======== Extracted material ========

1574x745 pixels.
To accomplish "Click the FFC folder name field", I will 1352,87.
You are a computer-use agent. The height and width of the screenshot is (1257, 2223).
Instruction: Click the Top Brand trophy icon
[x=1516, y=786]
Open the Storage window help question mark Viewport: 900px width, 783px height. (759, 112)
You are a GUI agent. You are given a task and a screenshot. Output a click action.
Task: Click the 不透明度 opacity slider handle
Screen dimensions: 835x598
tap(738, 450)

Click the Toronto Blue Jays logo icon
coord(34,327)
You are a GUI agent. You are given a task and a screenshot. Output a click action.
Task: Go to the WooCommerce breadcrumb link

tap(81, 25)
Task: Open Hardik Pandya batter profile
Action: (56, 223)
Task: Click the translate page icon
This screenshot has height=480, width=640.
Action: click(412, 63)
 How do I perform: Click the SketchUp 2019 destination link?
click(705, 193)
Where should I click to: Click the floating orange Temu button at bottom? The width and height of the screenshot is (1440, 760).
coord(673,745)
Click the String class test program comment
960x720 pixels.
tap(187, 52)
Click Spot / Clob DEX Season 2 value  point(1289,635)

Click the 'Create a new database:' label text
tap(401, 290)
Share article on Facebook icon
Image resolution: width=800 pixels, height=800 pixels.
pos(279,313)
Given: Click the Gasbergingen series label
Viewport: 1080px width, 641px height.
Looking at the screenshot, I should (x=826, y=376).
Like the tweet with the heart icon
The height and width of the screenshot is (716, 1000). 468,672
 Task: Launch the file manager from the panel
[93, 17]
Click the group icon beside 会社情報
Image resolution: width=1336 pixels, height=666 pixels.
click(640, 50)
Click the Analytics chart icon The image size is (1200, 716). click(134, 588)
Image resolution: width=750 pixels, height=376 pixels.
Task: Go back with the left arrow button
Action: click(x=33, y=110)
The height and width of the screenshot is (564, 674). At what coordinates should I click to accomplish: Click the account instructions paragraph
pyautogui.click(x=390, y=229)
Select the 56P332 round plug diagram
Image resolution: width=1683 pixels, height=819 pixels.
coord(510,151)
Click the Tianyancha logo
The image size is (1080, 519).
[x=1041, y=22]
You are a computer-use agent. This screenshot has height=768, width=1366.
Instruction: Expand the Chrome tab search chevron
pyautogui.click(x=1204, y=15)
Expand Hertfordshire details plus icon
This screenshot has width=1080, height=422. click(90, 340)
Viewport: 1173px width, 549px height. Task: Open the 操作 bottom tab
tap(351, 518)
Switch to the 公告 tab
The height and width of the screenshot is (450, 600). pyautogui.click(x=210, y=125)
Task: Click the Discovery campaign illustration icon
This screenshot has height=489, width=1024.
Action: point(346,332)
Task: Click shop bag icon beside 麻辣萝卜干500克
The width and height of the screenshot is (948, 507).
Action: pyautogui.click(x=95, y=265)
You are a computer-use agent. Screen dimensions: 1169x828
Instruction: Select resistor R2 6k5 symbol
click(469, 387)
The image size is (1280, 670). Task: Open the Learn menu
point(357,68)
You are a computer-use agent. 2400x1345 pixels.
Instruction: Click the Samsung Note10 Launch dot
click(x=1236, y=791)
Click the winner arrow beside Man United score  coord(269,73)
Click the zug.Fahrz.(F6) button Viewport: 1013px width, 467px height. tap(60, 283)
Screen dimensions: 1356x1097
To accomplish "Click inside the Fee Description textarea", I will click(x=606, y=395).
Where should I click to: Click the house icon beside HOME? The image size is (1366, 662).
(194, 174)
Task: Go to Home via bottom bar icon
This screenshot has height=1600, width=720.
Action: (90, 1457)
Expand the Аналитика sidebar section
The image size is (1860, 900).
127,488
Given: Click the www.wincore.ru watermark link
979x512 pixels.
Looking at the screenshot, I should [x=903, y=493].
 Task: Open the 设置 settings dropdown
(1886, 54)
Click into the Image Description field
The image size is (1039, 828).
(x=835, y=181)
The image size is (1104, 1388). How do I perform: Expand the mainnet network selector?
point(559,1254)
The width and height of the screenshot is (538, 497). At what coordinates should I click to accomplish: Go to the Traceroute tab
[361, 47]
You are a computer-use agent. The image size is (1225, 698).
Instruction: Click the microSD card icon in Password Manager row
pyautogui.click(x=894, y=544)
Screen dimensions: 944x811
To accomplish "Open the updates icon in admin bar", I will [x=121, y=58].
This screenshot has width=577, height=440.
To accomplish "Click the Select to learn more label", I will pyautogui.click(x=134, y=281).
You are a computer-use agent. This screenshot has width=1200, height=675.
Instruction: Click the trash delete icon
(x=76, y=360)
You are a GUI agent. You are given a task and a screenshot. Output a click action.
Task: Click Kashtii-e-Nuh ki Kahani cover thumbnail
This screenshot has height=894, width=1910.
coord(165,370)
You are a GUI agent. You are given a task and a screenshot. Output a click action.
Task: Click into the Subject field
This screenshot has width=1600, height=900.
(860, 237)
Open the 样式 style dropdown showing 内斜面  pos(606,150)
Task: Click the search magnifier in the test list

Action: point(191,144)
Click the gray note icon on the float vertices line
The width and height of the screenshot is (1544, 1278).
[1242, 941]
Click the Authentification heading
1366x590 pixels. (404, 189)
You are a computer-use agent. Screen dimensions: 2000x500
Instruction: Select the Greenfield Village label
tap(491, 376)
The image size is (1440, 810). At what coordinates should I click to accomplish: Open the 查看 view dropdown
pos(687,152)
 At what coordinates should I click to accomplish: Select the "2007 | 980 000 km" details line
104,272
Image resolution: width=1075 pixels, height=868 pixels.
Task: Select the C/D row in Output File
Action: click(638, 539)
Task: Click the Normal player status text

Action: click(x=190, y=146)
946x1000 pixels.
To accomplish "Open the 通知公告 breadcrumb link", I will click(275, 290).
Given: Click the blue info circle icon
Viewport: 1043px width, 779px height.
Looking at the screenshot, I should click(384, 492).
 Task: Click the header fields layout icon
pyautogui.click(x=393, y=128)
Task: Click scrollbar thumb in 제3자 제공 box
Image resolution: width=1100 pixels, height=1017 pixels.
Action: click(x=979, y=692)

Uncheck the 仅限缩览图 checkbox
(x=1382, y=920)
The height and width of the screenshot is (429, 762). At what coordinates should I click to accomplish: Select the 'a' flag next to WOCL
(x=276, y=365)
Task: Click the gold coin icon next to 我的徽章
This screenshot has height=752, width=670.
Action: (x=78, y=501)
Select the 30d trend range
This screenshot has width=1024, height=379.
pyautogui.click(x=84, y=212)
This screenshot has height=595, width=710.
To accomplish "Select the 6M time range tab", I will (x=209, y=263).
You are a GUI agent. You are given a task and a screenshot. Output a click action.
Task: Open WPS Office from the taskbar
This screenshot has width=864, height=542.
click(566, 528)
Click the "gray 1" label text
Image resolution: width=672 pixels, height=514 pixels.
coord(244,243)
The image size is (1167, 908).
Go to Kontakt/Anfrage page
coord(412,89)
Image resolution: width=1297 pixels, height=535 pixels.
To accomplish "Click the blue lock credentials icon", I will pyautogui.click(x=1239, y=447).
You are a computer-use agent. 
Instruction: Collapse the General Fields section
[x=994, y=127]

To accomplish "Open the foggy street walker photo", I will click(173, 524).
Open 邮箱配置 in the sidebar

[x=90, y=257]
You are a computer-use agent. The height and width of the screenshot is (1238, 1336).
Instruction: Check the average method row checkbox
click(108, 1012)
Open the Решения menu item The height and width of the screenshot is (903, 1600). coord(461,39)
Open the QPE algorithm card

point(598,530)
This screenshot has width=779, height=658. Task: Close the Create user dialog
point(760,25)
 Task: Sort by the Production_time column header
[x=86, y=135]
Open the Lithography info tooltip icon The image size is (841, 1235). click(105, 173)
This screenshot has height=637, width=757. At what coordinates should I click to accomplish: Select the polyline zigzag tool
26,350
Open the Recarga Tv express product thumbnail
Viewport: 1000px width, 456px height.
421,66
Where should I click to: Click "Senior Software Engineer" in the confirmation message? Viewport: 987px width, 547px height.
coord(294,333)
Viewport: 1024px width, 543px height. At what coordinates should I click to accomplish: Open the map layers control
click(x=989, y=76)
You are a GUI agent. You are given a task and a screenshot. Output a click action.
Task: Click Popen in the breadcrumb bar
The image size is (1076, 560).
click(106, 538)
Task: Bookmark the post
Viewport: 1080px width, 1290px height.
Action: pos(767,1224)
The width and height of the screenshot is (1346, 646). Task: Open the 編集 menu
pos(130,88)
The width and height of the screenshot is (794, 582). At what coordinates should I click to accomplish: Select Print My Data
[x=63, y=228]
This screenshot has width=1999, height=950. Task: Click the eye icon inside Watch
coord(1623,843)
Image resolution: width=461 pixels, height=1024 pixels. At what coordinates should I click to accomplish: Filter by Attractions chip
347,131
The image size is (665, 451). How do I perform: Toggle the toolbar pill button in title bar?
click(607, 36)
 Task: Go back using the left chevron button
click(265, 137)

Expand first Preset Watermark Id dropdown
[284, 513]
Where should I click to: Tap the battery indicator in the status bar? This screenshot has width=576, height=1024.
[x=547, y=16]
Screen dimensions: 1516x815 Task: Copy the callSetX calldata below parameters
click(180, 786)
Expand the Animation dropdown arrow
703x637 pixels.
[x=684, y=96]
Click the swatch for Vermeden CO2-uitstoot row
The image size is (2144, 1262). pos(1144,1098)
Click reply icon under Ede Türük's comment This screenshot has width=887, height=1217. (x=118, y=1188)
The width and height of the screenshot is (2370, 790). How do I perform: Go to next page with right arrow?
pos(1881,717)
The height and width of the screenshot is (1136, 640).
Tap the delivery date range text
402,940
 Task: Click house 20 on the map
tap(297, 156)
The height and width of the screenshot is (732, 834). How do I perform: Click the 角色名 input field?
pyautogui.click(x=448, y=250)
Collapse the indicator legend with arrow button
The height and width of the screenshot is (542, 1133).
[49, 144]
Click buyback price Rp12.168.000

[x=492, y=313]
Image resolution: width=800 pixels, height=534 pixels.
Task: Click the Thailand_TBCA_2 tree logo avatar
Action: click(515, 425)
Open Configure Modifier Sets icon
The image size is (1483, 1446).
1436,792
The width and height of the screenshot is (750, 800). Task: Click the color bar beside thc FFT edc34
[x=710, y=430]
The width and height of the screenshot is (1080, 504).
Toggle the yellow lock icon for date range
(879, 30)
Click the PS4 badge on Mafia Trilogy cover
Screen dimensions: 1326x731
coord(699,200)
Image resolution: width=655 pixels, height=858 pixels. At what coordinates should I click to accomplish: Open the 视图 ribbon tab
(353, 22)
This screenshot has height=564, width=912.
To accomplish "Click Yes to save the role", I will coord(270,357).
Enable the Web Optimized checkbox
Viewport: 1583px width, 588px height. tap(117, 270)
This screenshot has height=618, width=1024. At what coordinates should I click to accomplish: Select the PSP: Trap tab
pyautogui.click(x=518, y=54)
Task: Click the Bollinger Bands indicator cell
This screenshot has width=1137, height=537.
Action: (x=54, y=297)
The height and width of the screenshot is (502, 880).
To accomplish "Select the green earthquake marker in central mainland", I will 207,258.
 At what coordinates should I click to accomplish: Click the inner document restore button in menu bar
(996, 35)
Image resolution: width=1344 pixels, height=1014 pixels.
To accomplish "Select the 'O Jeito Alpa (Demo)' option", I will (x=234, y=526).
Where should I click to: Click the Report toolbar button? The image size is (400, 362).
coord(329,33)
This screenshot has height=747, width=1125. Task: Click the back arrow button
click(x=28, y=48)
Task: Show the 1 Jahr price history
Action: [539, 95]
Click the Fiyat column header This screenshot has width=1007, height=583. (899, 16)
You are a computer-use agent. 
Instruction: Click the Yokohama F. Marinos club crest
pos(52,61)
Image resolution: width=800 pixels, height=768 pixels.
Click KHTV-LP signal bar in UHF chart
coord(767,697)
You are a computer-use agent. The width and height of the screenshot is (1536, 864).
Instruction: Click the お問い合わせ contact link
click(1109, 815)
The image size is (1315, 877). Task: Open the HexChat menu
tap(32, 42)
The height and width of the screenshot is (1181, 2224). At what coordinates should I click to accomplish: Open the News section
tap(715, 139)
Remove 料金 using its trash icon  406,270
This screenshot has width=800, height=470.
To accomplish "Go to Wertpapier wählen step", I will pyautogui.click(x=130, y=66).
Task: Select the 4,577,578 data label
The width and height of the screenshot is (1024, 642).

========

Nothing but an exact copy of the lines from the start of the entries through the line containing "Click Spot /" belongs in the response.

■ **Written solution**:
1574x745 pixels.
To accomplish "Click the FFC folder name field", I will 1352,87.
You are a computer-use agent. The height and width of the screenshot is (1257, 2223).
Instruction: Click the Top Brand trophy icon
[x=1516, y=786]
Open the Storage window help question mark Viewport: 900px width, 783px height. (759, 112)
You are a GUI agent. You are given a task and a screenshot. Output a click action.
Task: Click the 不透明度 opacity slider handle
Screen dimensions: 835x598
tap(738, 450)

Click the Toronto Blue Jays logo icon
coord(34,327)
You are a GUI agent. You are given a task and a screenshot. Output a click action.
Task: Go to the WooCommerce breadcrumb link

tap(81, 25)
Task: Open Hardik Pandya batter profile
Action: (56, 223)
Task: Click the translate page icon
This screenshot has height=480, width=640.
Action: click(412, 63)
 How do I perform: Click the SketchUp 2019 destination link?
click(705, 193)
Where should I click to: Click the floating orange Temu button at bottom? The width and height of the screenshot is (1440, 760).
coord(673,745)
Click the String class test program comment
960x720 pixels.
tap(187, 52)
Click Spot / Clob DEX Season 2 value  point(1289,635)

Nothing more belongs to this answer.